__TEXT EXCERPT__
By the time the current administration finishes spending up a
storm, it's going to take a lot of workers to pay off the deficit.
What's more, as baby boomers retire, there will eventually be
only two workers supporting each retiree on Social Security. As
Jack Nicholson would say, something's gotta give and that
something just might be a spurt in population. How to motivate
couples to do what's right for the country? A start could be
making sure that everyone gets to see Shawn Levy's "Cheaper
by the Dozen," a remake of Walter Lane's 1950 movie by the
same name which stars Clifton Webb and Myrna Loy as the
oldest members of a family of fourteen. "Cheaper by the
Dozen" is based on a book which remained a dozen months on
best seller lists about a turn-of-the-century family whose dad is
an efficiency expert running the brood like a factory assembly
line, everything timed to the minute while his wife is a
psychologist and industrial engineer who applies her
professional ideas to running the dirty dozen. On the printed
page, the children learn foreign languages, long division and all
about the stars with methods from Papa Gilbreth's professional
life, ending with the death of Mr. Gilbreth which leaves the Mrs.

__MATERIAL__

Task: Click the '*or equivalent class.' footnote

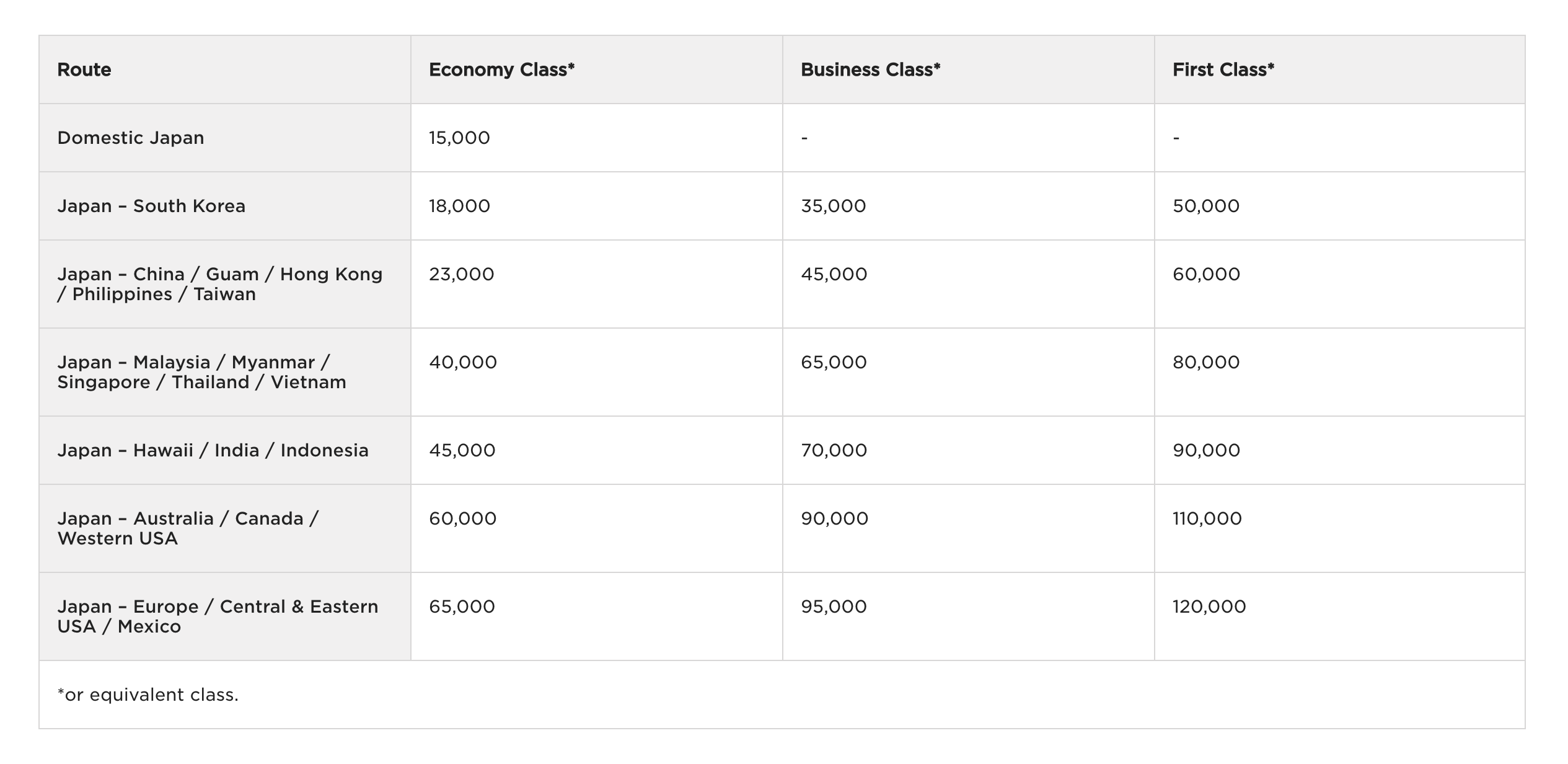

__INSTRUCTIONS__
a - According to the review of "Cheaper by the Dozen," who starred in the 1950 movie?
b - Write the next part of the "Cheaper by the Dozen" review, picking up at the point where it stops.

__TASK-BY-TASK RESULTS__
a - Clifton Webb and Myrna Loy.

b -
to raise the children alone.
For a 3-dimensional view of the actual daily routines of a huge
family that does not enjoy Ethel Kennedy's money, go with the
book. If you don't mind sad pics during the holiday season, you
might check out Vadim Perelman's "House of Sand and Fog."
But if movies like "Elf" are your ticket during Christmas,
"Cheaper by the Dozen" is your destination. The only fatality in
this story adapted by Craig Titley from the famed memoir is that
of Beanie the frog. Otherwise, no-one gets even a cold
(imagine paying doctor bills for fourteen people?) And despite
some expected teen rebelliousness of the I-hate-you-dad
variety, Steve Martin does an effective job of playing the
dozens. As Thomas Baker, Martin at the age of 58 is somewhat
long in the tooth to have kids as young as six years old and has
quite a few years on Bonnie Hunt, who at the age of 39 inhabits
the role of his much laboring wife Kate. They had hoped for
eight kids, but somehow because, as Thomas says, "I couldn't
get her off me," they were egged on to fill a dozen slots.
Thomas Baker, now a football coach rather than a factory
efficiency expert, has a dream: to coach the team of the Illinois
Polytechnic University, moving up from his current gig coaching
high school ball in the more rural digs of Midland, Illinois.
Everybody's happy in Midland, so much so that Kate is able to
pen a book about her brood which turns into a best-seller. But
when Tom is offered a dream job coaching college ball with a
five-year contract, a large, paid-for house and good money, he
drags his people kicking and screaming to the Windy City,
ultimately realizing Christmas-movie-story wise that if there's a
conflict between career and family, guess which comes first?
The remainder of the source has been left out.